→ **Saved entries**:
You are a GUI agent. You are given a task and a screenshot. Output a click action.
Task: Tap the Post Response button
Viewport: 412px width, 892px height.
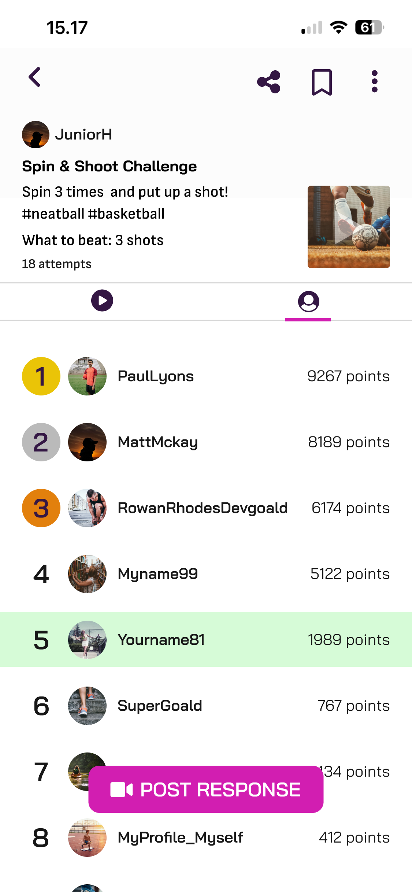pyautogui.click(x=206, y=789)
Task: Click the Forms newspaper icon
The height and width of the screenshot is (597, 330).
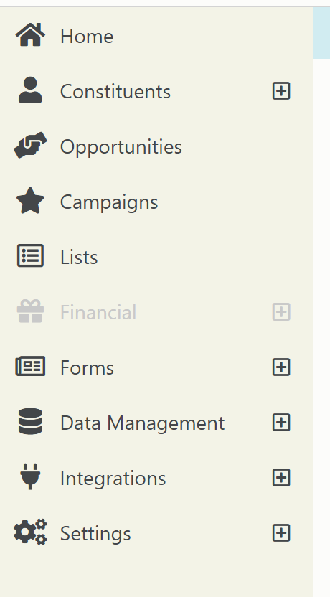Action: coord(30,366)
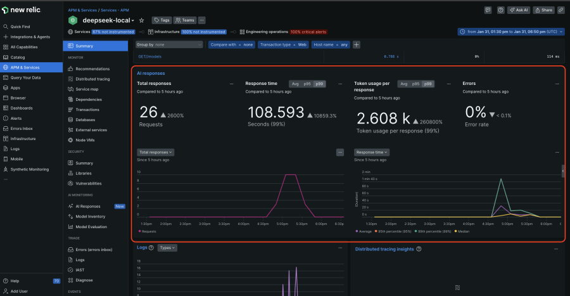Expand the Group by dropdown

[170, 44]
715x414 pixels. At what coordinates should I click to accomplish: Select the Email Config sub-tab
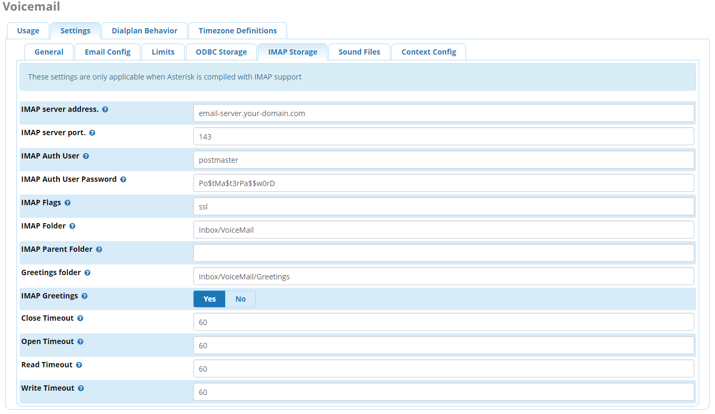coord(108,52)
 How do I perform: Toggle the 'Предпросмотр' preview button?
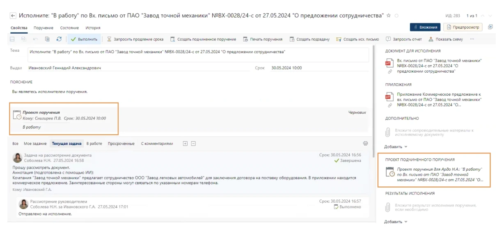coord(463,27)
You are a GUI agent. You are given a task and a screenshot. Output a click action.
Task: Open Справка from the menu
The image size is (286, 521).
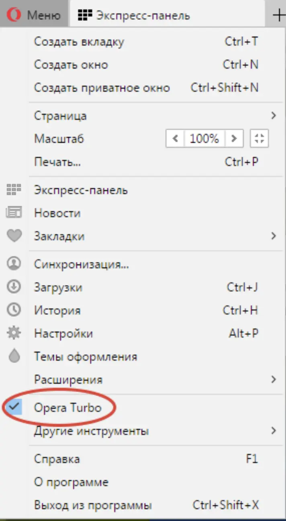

→ **TASK OBJECTIVE**: Counting the line with "Viewport: 412px width, 892px height." and the last line of the data above, transcribe those two lines and every line between them exactly, without the pictures.

→ **REPLY**:
Viewport: 412px width, 892px height.
pyautogui.click(x=206, y=789)
Task: Click the Forms newspaper icon
The height and width of the screenshot is (597, 330).
Action: coord(30,366)
Expand the Group by dropdown

[170, 44]
715x414 pixels. At what coordinates should I click to accomplish: Select the Email Config sub-tab
coord(108,52)
 How do I perform: Toggle the 'Предпросмотр' preview button?
coord(463,27)
You are a GUI agent. You are given a task and a screenshot. Output a click action.
Task: Open Справка from the menu
The image size is (286, 521).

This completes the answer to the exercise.